PC-478, page 00030-1, Section 9. Thus, Walsh has failed to demonstrate that it has a protected property interest under the Due Process Clause.

CONCLUSION

For the reasons above, Walsh has failed to state a claim upon which relief can be granted. Therefore, Walsh’s motion for a temporary restraining order is DENIED and this case is DISMISSED under Fed.

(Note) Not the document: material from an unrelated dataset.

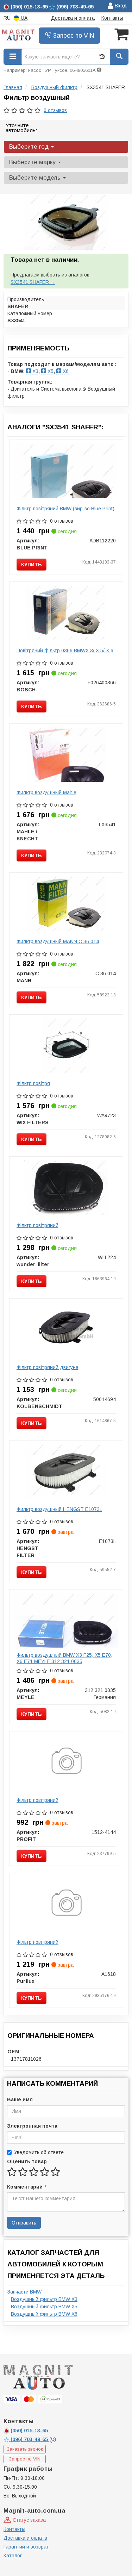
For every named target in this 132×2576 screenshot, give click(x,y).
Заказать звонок (25, 2449)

R.Civ.P. 12(b)(6).

IT IS SO ORDERED. 
      
      . The challenge is as to the procedures by which the Detroit Water and Sewerage Department (DWSD) awards contracts, which are subject to approval by the other named city defendants.
     
      
      . It is also noted that these letters predate this controversy by at least five months, and Walsh does not contend that the City has applied its interpretation inconsistently.
     
      
      . Walsh conceded that this is the case when it said in its reply brief in support of a motion for temporary restraining order that "[Section 18-5-2d.l] provides absolutely no language to support the comparison of bids by Detroit Businesses against each other.” (emphasis in original).
     
      
      . Walsh’s position would be greatly strengthened if the ordinance contained the exclusive language such as "the equalization percentage credits shall not be applied when comparing bids between Detroit-based businesses” or if the first sentence limited the application of the credits to "comparing bids between Detroit-based businesses and non-Detroit-based businesses.” However, the ordinance does not contain such exclusive language and I cannot read it into the ordinance.
     
      
      .Even though the ordinance provides different amount of credits for bids under $500,000.01 (See Detroit City Ordinance Section 18-5-2d.l), the $100 bid is only used as a hypothetical. If the bids were indeed around $100, different equalization percentages would apply.